Yep, that's all one panel. A single frame. It's about 2.5"x4" in the issue I scanned it from, and I can't think of a better use of that amount of space I've seen in a comic, ever. Using space well is paramount in comics, especially the serialized superhero-type ones -- after all, nobody's going to give you any extra pages unless the issue number you're drawing happens to end in two zeroes. No less a titan than Bernard Krigstein was driven from the medium because of this: "I was desperate for panels," he once said. As it always has, the format won out, Krigstein's dreams of an illustrated Crime & Punishment or Red Badge of Courage met with blank stares and dismissal. But in the few years he spent refusing to yield to the tyranny of the imposed six-page story, Krigstein created this panel's point of departure: subdivision.
The comics first existed as gag aids, visualizations to move along and occasionally enhance the telling of turn-of-the-century jokes. Time, though inherently subdivided once put into panels, was not much of a consideration.
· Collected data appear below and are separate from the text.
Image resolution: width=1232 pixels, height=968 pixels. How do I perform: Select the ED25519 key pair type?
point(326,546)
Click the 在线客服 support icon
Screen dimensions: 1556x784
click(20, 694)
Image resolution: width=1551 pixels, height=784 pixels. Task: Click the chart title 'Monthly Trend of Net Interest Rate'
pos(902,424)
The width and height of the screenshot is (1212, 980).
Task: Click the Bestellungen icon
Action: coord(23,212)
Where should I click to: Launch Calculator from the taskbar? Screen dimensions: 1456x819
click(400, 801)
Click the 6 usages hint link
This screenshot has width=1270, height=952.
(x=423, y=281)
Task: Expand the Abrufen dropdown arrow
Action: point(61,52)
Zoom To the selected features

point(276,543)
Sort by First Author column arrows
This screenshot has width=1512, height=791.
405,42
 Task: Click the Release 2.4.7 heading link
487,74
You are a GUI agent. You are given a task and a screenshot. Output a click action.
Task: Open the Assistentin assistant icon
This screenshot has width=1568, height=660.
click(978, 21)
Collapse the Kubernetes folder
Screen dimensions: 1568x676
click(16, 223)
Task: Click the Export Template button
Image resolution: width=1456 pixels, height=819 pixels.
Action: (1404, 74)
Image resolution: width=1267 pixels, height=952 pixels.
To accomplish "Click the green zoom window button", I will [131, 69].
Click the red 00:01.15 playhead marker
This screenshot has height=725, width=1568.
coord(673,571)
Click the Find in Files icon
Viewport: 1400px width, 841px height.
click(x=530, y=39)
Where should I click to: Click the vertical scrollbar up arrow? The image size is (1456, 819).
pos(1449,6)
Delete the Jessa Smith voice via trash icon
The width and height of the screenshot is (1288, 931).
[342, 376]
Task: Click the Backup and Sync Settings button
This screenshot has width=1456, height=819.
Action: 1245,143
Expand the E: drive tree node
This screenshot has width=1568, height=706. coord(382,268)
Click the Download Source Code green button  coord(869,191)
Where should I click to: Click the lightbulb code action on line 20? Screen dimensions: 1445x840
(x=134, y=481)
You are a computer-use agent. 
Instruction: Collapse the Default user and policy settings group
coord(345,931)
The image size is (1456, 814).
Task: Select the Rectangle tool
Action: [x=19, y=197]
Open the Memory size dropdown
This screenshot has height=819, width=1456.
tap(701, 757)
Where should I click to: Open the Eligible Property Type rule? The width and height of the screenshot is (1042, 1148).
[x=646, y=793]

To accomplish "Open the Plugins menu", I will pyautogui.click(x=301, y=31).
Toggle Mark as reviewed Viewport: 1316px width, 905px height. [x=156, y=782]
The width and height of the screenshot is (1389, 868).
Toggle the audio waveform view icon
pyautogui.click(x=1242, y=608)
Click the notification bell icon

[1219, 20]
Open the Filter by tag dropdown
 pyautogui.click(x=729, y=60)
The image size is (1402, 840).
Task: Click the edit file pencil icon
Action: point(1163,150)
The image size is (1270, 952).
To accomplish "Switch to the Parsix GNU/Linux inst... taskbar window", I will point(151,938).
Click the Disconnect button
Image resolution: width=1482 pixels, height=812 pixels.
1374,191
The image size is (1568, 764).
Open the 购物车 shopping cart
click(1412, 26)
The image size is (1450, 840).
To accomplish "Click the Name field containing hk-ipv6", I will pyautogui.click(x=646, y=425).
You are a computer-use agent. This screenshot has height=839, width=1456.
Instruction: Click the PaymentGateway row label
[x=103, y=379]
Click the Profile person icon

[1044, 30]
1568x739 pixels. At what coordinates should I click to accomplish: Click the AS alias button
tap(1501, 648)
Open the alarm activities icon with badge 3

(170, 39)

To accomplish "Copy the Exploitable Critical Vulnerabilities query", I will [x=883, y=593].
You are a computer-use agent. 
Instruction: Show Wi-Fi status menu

Only when physical action, especially fights, became a main focus of the medium did more than a few artists begin looking at how they could wring the drama, the speed -- the whatever -- from short moments in time. Eisner laid the keystones, but Krigstein did the rest, simply chopping up instants that were scripted as single panels into smaller and smaller frames, so that a husband's body language could parallel his wife's in the next room, or a man could watch a train rush closer and closer to him after falling on the tracks. It's not an easy trick to pull off -- Steranko (and occasionally Kirby) made use of the animation-like cadences of Krigstein's cross-sectioned seconds, but even they shied away from true subdivision of individual panels. It wasn't until Marshall Rogers that anyone else really had the vision to use it as a simple formal device, like crosshatching or full-bleed panel borders, instead of a complicated effect.
But Rogers was no mere Krigstein copyist. Where the originator of the technique had contented himself with drawing vertical lines through his panels, turning one box into two or three, here Rogers draws on his architectural training, as well as a true artist's eye for the dramatic elements of his scene, and makes one brief, tense moment into nine. This could easily be an entire, information-packed page; beautifully composed, drawn without any details sacrificed to small size, it depicts more information than a "whole" panel possibly could. More than that, it's also a pitch-perfect tracking of Batman's segue from murderous rage into resigned contempt. There's the cocked fist, intensified by the blood-red enlargement of the glare (which knits the hapless crook into a tiny panel of his own, bordered by the rippling muscles in Batman's arm) -- the dramatically lit policemen look on, adding to the suspense -- the panel winds in on itself, spiraling tighter and tighter back to the red, the fist, onto the clenched teeth, slitting its gaze once again at the officers, stand-ins for us, the audience -- and only then does the drama lessen first with a cooler, purple, silhouetted moment of decision, and finally, the release of the crook into the law's hands.
Such a work of art simply could not exist in any other art form. Rogers uses his chosen device flawlessly while moving it up to a new level of complexity and finesse. This is nothing less than comics cubism, a consideration of one thing from multiple angles -- but Rogers abstracts the concept even further, eschewing the Picasso/Duchamp method of imposing one camera-angle of a form on top of another. What we have here is more elegant and interesting by far: a cubist portrait of an individual moment, an illustration that uses multiple windows not onto a single object, but into the single stretch of passing time the nine sub-boxes illustrate. It's a gorgeous use of the comics medium (Frank Quitely must have seen this at some point), but equally admirable is Rogers' obvious enamoration with the form, his willingness to investigate its capabilities and take it into unexplored territory -- this is just as much a picture of panels as it is of Batman. Plenty of great comics artists have remarked that they treat the panel as a stage, set and composed for the characters to do their acting on. Here Rogers goes them all one better by treating his panel as a comic, turning the medium inward on itself and creating a completely unique glory.

5 comments:
Question for people: should I start posting another image of the panel at the bottom or in the middle of the text so people don't have to keep referring back to the image at the top? Let me know if you have an opinion....
what a scan! great post
Thanks, man! Glad you enjoyed it.
Nice post! And this is a particularly interesting panel and a great break down of panel subdivision as a comics trend.
I would say no, don't put the image in more than once.